Preliminary Script (awk) - The following is a preliminary script I found that works for the most part, but does not work in one particular instance that I noticed and possibly more that I have not seen or thought of yet

#!/usr/xpg4/bin/awk -f

BEGIN{  OFS = FS = ","  }

/"/{
    for(i=1;i<=NF;i++){
        if($i ~ /^"[^"]+$/){
            for(x=i+1;x<=NF;x++){
                $i=$i","$x
                if($i ~ /"+$/){
                    z = x - (i + 1) + 1
                    for(y=i+1;y<=NF;y++)
                        $y = $(y + z)
                    break
                }
            }
            NF = NF - z
            i=x
        }
    }
print $1,$3,$4
}

The above seems to work well until it comes across a field that contains both escaped double quotes as well as a comma. In that case, the parsing will be off and the output will be incorrect.

Question/Comments - I have read that awk is not the best option for parsing through csv files, and perl is suggested. However, I do not know perl at all. I have found some examples of perl scripts, but they do not give the desired output I am looking for and I do not know how to edit the scripts easily for what I want.

As for awk, I am familiar with it and use the basic functionality of it occasionally, but I do not know a lot of the advanced functionality like some of the commands used in the script above. Is my desired output possible just by using awk? If so, would it be possible edit the script above to fix the issue I am having with it? Could someone explain line by line what exactly the script is doing?
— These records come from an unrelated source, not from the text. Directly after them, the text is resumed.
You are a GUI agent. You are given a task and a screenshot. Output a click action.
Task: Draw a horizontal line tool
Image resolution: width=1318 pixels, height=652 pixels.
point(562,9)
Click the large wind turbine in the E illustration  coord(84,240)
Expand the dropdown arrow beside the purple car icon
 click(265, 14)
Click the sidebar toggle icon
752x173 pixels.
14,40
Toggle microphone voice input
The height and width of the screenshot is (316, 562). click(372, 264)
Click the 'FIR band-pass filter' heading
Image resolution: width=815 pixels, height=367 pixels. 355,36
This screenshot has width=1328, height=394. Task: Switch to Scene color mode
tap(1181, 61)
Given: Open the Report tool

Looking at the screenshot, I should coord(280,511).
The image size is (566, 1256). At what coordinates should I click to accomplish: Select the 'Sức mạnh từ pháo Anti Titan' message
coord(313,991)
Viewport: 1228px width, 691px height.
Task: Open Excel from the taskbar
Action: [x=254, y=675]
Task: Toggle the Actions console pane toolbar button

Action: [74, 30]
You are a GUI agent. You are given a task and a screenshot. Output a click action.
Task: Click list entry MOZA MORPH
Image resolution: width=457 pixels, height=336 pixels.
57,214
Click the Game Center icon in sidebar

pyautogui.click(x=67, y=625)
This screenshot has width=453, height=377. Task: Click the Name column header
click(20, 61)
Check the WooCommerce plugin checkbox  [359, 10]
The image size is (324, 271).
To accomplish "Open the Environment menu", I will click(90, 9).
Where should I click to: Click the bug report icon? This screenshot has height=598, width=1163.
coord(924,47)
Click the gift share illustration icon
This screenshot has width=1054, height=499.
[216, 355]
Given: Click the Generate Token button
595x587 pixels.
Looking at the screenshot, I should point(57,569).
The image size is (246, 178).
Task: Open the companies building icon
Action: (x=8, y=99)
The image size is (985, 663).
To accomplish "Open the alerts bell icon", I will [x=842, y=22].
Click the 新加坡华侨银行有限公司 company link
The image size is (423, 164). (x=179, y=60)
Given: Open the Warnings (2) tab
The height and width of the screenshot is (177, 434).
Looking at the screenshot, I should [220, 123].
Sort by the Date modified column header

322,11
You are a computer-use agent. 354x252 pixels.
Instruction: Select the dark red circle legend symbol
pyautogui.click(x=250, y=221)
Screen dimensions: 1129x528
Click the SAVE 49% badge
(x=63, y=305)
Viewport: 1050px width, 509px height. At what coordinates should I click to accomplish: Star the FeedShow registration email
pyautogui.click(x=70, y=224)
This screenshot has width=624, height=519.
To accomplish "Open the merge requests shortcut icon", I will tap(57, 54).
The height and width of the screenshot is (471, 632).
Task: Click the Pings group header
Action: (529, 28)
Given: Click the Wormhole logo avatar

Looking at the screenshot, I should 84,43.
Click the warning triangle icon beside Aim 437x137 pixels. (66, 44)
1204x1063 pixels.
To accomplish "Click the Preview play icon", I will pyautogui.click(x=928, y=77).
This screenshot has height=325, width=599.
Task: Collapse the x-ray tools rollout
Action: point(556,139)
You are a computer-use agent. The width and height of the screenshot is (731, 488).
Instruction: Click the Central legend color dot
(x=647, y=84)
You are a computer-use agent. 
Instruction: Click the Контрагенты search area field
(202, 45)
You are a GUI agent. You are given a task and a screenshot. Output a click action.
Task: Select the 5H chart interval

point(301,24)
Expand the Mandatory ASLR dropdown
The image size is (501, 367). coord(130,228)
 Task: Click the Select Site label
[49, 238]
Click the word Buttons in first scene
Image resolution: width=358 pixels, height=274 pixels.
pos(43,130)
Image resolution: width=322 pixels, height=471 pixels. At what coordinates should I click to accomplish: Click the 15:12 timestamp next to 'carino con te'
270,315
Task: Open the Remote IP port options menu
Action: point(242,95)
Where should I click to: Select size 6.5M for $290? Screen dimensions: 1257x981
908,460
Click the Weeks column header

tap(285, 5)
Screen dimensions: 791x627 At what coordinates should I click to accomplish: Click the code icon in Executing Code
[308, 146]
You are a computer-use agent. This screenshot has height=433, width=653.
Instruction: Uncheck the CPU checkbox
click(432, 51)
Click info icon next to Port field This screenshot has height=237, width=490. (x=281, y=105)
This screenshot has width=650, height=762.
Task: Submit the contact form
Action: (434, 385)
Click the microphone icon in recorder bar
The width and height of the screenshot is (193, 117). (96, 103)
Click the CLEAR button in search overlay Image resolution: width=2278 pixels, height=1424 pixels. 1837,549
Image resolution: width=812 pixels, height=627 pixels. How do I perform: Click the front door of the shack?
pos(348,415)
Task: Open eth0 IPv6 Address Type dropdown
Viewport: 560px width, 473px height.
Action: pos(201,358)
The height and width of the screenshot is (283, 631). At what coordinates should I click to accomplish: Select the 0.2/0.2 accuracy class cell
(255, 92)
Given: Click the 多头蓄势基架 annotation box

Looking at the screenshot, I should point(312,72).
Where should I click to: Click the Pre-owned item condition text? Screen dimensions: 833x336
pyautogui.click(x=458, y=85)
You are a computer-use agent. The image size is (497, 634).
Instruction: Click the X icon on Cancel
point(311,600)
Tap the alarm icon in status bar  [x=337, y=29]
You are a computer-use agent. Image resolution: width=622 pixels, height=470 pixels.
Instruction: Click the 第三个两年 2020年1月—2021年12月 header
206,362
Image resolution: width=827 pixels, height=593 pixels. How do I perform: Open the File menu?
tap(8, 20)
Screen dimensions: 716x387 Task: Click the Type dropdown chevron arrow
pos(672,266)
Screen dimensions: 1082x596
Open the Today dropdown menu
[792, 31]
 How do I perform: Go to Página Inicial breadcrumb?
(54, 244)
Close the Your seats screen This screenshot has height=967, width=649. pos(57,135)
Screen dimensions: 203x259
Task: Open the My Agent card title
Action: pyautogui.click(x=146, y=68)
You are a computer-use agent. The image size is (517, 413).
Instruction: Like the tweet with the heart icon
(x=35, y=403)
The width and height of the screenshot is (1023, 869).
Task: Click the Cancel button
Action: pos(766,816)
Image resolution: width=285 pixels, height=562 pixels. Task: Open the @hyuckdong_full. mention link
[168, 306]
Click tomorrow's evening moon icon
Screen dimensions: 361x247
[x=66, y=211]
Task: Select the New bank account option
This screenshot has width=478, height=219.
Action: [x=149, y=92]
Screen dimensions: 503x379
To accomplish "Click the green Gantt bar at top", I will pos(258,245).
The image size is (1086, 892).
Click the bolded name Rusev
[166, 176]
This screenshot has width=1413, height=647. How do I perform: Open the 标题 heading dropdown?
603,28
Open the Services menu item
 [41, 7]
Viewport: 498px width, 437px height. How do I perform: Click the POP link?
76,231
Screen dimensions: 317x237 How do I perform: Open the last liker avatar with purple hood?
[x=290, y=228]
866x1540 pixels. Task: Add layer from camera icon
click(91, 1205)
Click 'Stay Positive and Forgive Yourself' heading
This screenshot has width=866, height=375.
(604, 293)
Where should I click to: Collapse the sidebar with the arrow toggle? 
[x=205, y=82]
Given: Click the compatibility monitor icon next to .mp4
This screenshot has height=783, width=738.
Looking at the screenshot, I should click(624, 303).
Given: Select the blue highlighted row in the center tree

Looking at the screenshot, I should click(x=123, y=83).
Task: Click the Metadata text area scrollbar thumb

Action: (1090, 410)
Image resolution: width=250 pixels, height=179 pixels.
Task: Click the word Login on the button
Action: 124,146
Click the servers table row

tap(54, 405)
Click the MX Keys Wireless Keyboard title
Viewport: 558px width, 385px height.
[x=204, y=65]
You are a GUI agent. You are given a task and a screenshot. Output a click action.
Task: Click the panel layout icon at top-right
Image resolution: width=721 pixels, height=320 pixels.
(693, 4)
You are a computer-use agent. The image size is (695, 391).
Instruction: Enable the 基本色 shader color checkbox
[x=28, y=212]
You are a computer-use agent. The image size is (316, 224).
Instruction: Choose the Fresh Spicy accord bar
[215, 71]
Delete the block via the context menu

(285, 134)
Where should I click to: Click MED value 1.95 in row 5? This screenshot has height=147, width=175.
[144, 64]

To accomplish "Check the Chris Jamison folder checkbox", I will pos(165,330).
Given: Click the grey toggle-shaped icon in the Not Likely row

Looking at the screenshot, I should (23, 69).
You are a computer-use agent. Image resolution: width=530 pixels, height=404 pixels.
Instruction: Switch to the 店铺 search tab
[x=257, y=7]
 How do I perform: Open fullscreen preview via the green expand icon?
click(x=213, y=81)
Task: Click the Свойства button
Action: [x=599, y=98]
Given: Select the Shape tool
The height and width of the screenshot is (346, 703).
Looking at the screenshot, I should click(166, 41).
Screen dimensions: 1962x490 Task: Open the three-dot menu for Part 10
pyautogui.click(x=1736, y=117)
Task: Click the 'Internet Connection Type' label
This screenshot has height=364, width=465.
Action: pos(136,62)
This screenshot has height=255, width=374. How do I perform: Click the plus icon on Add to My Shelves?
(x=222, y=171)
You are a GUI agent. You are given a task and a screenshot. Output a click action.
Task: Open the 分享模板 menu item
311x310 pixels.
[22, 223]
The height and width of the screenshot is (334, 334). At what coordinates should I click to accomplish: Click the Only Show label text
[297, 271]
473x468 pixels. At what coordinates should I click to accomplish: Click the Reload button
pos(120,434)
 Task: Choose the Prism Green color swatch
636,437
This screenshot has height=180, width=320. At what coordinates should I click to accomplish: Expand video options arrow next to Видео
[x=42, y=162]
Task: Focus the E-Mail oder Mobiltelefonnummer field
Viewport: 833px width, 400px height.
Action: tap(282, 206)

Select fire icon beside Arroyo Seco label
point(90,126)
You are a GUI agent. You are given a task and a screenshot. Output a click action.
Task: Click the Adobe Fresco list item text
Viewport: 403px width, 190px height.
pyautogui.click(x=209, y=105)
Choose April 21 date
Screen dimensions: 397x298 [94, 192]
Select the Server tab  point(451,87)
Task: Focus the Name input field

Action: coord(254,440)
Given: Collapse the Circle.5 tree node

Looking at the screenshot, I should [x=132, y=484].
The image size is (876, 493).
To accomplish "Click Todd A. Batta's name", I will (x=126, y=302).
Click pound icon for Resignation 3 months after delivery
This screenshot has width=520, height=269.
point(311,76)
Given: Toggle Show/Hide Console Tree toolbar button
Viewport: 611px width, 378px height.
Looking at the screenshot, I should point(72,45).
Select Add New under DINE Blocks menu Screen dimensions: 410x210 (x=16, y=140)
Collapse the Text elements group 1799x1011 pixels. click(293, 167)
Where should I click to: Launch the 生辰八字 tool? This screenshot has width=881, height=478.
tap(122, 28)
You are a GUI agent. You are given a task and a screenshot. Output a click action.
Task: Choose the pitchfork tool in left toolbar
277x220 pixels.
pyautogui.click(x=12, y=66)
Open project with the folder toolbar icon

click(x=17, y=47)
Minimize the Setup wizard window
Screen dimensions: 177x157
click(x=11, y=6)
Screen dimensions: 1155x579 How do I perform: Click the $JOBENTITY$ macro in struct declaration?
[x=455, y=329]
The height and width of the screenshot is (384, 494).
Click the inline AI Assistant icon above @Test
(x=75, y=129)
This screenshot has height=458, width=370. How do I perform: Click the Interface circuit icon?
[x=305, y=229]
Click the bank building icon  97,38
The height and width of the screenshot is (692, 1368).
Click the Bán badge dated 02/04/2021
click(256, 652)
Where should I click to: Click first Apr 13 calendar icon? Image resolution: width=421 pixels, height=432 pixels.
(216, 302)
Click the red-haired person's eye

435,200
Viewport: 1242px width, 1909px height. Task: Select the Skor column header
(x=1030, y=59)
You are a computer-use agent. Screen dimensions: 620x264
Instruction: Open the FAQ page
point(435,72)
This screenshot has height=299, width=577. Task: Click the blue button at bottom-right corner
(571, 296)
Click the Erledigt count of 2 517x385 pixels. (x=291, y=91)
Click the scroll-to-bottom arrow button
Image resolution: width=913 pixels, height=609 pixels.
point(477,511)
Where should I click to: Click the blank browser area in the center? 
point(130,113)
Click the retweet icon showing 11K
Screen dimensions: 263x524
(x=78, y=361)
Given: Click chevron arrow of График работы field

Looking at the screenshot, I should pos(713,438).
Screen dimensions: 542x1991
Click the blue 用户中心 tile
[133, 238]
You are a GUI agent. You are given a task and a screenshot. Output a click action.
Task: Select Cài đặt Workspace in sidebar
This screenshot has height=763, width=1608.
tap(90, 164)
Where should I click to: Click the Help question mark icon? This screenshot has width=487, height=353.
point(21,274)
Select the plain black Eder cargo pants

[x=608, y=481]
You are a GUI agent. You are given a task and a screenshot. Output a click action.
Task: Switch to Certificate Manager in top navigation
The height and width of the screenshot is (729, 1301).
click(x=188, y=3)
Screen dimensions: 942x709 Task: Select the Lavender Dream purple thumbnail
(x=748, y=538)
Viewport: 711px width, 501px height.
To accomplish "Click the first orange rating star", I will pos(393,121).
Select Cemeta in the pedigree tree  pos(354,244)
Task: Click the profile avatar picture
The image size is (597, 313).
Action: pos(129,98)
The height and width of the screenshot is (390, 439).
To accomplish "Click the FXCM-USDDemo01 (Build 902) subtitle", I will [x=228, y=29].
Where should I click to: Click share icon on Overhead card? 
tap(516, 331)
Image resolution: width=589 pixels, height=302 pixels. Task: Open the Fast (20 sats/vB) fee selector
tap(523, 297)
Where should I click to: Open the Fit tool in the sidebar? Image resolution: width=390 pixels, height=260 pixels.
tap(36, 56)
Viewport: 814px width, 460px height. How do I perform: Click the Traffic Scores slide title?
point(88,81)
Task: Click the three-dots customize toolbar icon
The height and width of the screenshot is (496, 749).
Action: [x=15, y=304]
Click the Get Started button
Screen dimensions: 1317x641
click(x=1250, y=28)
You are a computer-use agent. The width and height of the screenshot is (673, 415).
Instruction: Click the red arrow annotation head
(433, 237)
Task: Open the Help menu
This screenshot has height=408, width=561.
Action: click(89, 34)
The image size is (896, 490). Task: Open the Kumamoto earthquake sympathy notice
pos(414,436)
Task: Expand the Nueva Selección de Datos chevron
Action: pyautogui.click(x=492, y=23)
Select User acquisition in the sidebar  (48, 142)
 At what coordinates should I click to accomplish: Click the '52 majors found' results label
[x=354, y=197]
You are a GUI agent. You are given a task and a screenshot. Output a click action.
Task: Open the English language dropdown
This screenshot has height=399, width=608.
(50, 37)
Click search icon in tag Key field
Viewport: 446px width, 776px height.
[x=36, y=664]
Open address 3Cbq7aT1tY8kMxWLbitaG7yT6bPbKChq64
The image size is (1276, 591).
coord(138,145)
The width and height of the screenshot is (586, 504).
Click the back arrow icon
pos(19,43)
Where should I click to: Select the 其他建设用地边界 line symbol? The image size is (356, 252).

Any help would be appreciated, thanks!

回答1:

I'm not going to reinvent the wheel.

use Text::CSV_XS;

my $csv = Text::CSV_XS->new({
   binary      => 1,
   escape_char => '\\',
   eol         => "\n",
});

my $fh_in  = \*STDIN;
my $fh_out = \*STDOUT;

while (my $row = $csv->getline($fh_in)) {
   $csv->print($fh_out, [ @{$row}[0,2,3] ])
      or die("".$csv->error_diag());
}

$csv->eof()
   or die("".$csv->error_diag());

Output:

"John \"Super\" Doe","123 ABC Street",123-456-7890
"Jane, Mary","132 CBS Street",333-111-5332
"Smith \"Jr.\", Jane",,555-876-1233
"Lee, Jack","123 Sesame St",

It adds quotes around addresses that didn't have any already, but since some addresses already have quotes around them, you obviously can handle that.

Reinventing the wheel:

my $field = qr/"(?:[^"\\]|\\.)*"|[^"\\,]*/s;
while (<>) {
   my @fields = /^($field),$field,($field),($field),/
      or die;
   print(join(',', @fields), "\n");
}

Output:

"John \"Super\" Doe","123 ABC Street",123-456-7890
"Jane, Mary",132 CBS Street,333-111-5332
"Smith \"Jr.\", Jane",,555-876-1233
"Lee, Jack",123 Sesame St,""

回答2:

I'd suggest python csv module:

#!/usr/bin/env python3
import csv
rdr = csv.reader(open('input.csv'), escapechar='\\')
wtr = csv.writer(open('output.csv', 'w'), escapechar='\\', doublequote=False)
for row in rdr:
    wtr.writerow(row[0:1]+row[2:4])

output.csv

John \"Super\" Doe,123 ABC Street,123-456-7890
"Jane, Mary",132 CBS Street,333-111-5332
"Smith \"Jr.\", Jane",,555-876-1233
"Lee, Jack",123 Sesame St,

回答3:

The following command will extract the required fields(e.g., first, third and fourth) separated by delimiter ',' from sample.csv file and displays the output in the console. cut -f1,3,4 -d',' sample.txt If you want to store the output in a new csv file, then redirect the output to a file as below cut -f1,3,4 -d',' sample.txt > newSample.csv

回答4:

Before I post, I see now that this is an old question bumped by an already deleted answer, however, I thought I would still use the opportunity to show off Tie::Array::CSV which make CSV file manipulation as easy as working with Perl arrays. Full disclosure: I'm the author.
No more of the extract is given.